Hi, great. Thanks for taking my questions. Meredith, I was hoping you could give us some thoughts on the local news initiative that Dean Baquet is now spearheading. How should we think about The Times level of investment? What kind of scope this entails? And maybe just framing that opportunity out and then a follow-up one more on The Athletic. Now that you’ve spent some more time with the company post close. Can you help us think through the seasonality of sports in terms of, which quarters might have more outsized opportunity and how we might think about that impacting kind of the cadence of the subscriber net ads there. Thank you.

Meredith Kopit Levien

Analyst

Sure. Good morning, Thomas. Both good questions. Let me start on seasonality. What we see in the historical pattern from The Athletic is that the second quarter, it actually mimics our own business. The second quarter tends to be slower seasonally and the back part of the year tends to be stronger. So similar to what we see at the times for the – what we now call The Times group and for our own news business. On the initiative, we announced thank you for noticing that the initiative we announced that Dean Baquet will be running, which is essentially a I’d refer to it as a really important talent.
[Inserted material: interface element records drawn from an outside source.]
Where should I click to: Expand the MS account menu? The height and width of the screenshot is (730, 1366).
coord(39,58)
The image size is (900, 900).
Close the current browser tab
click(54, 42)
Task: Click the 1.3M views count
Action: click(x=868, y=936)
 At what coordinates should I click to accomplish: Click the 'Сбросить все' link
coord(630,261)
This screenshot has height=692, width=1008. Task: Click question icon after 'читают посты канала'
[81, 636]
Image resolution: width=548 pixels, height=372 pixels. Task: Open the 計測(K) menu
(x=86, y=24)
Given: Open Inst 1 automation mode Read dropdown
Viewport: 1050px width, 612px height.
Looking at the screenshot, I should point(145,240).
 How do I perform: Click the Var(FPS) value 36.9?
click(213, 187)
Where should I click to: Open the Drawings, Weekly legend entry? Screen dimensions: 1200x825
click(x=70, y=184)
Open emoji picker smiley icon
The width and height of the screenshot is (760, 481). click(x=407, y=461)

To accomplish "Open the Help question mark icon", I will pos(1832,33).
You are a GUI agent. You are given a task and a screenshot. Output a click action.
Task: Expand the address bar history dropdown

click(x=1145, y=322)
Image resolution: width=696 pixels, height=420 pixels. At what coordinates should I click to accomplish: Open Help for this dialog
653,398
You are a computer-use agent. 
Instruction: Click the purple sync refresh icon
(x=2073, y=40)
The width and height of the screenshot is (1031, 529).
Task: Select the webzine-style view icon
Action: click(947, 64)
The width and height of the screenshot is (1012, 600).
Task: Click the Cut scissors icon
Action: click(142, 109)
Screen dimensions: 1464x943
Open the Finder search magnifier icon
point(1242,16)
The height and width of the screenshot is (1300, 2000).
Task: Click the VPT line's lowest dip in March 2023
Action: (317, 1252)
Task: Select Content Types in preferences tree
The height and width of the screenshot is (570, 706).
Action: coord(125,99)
We aspire for it to be a really important talent development engine for really high quality journalism at a local level. I would say not material from an investment standpoint, there’s an enormous amount of know-how in the building. Dean is an extraordinary leader. I can’t quite say enough about him. He came out of the local ecosystem, and there’s an extraordinary amount of kind of know-how an expertise in the building. And the idea is to be able to use that expertise, to develop more high quality journalism at the local level, and to develop the talent than can do that. And I’ll just give you a comp for it. We have an incredible fellowship program already broadly for journalism where we bring Roland, I don’t know if you remember the number, but my guess is it’s in the dozens of people in every year as fellows I think they do a yearlong fellowship, and then after that, some of them get hired. Many of them go kind of into the broader news ecosystem. And I would regard this in a similar way, and I would also regard this as the times we – Roland and I both long said, and our publisher has long said the health of the ecosystem is quite important to The Times, and this is a way for us to make sure we’re playing our part in continuing to develop the ecosystem. But from a cost perspective, I would say nothing material for to be concerned about. And long-term, this is talent development, which is really good for the business and good for we think we’ve got an attractive model where we know how to develop talent and then see the attractive economics from that overall – over the time horizon, we’ve been talking about/

Operator

Operator

This concludes our question-and-answer session. I would like to turn the conference back over to Harlan Toplitzky for any closing remarks.

Harlan Toplitzky

Analyst

Thank you for joining us this morning. We look forward to talking to you again next quarter.

Operator

Operator

The conference has now concluded. Thank you for attending today’s presentation. You may now disconnect.